Хозяйка дома не ожидала никаких гостей и уже лежала на печи. В комнате было чисто и прохладно. Под потолком тускло светила лампочка без какого-либо абажура. Вера Григорьевна по-хозяйски расположилась на лавке за столом и потребовала чаю.

-  Знакомься, Матвеевна! Это Николай, наш новый агроном, будет твоим постояльцем. Ты не против? Да слезай ты с печи и ставь чай, а то мы замерзли, пока до тебя дошли. А как ты сама-то из дома выходишь?  У тебя же тут перед домом снега по пояс!

  Старушка, довольно, проворно слезла с печи и включила чайник. Когда она подсела к столу, стали видны её натруженные руки и изрезанное глубокими морщинами лицо, на котором с трудом угадывались следы прежней красоты, а низко надвинутый на лоб платок скрывал редкие седые волосы.

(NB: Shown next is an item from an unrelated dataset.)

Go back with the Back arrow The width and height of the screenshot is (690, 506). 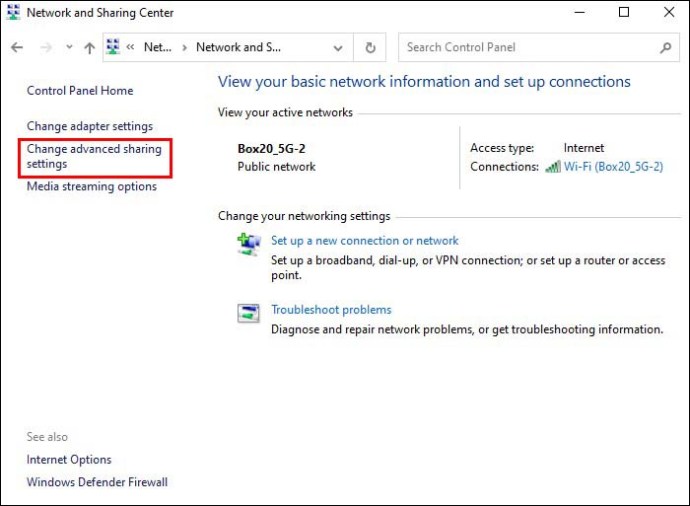click(17, 47)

На вид ей было лет 80. Поговорив о том-о-сём, Вера Григорьевна стала прощаться:

-  Ну, вы тут сами пейте чай и устраивайтесь. Меня ещё дела ждут.

   Она попрощалась и ушла. Матвеевна открыла заслонку печи, погремела посудой, и поставила перед постояльцем миску пшенной каши и стакан чаю, настоянного на травах.
 
-  Спать тебе я постелю на диване, а ты, чтобы не замерзнуть, накройся полушубком - под утро прохладно будет. Ну, я пошла спать, - и Матвеевна опять забралась на русскую печь, занимавшую чуть ли не четверть полезного пространства комнаты.

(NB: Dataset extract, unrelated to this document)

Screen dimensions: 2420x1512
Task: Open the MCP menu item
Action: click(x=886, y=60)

   Николай лежал на жестком диване, накрывшись солдатским одеялом и полушубком поверх него, и обдумывал ситуацию. Не спалось. На душе было неспокойно. Давил низкий потолок. Тишину в комнате нарушало похрапывание Матвеевны и непонятные шорохи за отошедшими обоями. Мерно тикали часы-ходики на стене. Он догадывался, что Вера Григорьевна неспроста определила его на постой к Матвеевне – пожалела одинокую старушку, но от этого не становилось легче. В голове назойливо звучали слова из песни, записанной на магнитофон Матвея – старпома с такого-же теплохода, как у Стаса:
                А где-то, а где-то летят по насту сани,
                И мчится ракета в неведомом краю!
                Значит, песня не спета про молодость мою, -
                Захочу и ее допою! ...

   Шел 1964-й год.  Уже Гагарин побывал в космосе. Где-то кипела жизнь. Кого-то романтика вела в рискованные походы, кто-то подымался над обыденностью, а здесь … Медвежий угол. Все, как во времена Радищева. Неужели он может, в итоге, стать таким, как Вера Григорьевна? Неужели это тупик? Вот под такие мысли он, незаметно, и уснул.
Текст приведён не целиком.